Outside the walls of the prison where Aryeh Deri, the former leader of the fervently Orthodox Shas Party, has begun serving his term, hundreds of Deri supporters have set up camp in an empty lot near the jail.
Each night, they are joined by thousands sometimes more than 10,000 sympathizers from around the country who come to pray, sing and otherwise demonstrate their demand that Deri be freed.
The fallen Shas leader and longtime senior Cabinet minister was sentenced last year to four years’ imprisonment for accepting bribes and misappropriating state funds.
In July, the term was reduced to three years by the Supreme Court on appeal. Earlier this month, Deri entered the Ma’asiyahu Prison in Ramla to begin serving his sentence.
“In have full confidence in the mayor of Ramla, Yoel Lavie, whom I know from army days, and in the Ramla police,” Barak said Tuesday. “They will ensure that the law is observed.”
While Barak brims with confidence, residents of the area adjacent to the jail are having a hard time sleeping, as nocturnal selichot services special pre-Rosh Hashanah prayers go on into the wee hours, relayed over a powerful address system so that those within the prison walls can join in the refrains with those outside.
Stalls and booths have also sprung up to sell items of temporal and spiritual sustenance to the crowds. These like the tents and awnings and makeshift synagogues that have sprung up are all illegal structures.
Nor has a license been obtained for the open-ended mass gathering itself, which officials of the predominantly Sephardi Shas Party say will continue as long as Deri is behind bars.
Justice Minister Yossi Beilin has proposed that the police be ordered to dismantle the encampment and disperse the throngs by force if necessary.
For the moment, Beilin’s remains a lone voice, and the general feeling in government circles is that ordering in the police would trigger a violent confrontation.
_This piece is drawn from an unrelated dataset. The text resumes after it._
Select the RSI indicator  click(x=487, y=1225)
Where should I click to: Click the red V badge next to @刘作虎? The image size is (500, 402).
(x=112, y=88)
But “Yeshivat Sha’agat Aryeh,” or “The Lion’s Roar Yeshiva,” as the pro-Deri activists have named their encampment, could be much more than just a law-and-order problem for the local police as well as for the government and the entire political establishment.
Remarkably, many of the demonstrators who flock to the site each night are not Shas supporters at all, nor even Sephardim.
Rather, they are Ashkenazi haredim, most of them Chasidim. They seem to regard Deri’s cause as an all-haredi cause, worthy of their active support and involvement.
This has led observers of the Orthodox scene to suggest that the incarcerated Deri is becoming in jail a haredi leader on the national level, transcending the traditional Sephardi-Ashkenazi divide.
Of course it is still early, and the mass movement at the prison gates may yet dissipate.
The test of this new mass movement’s resilience will come after Yom Kippur, when the annual selichot and penitence season is over and people want to spend the family festival of Sukkot back at their own homes.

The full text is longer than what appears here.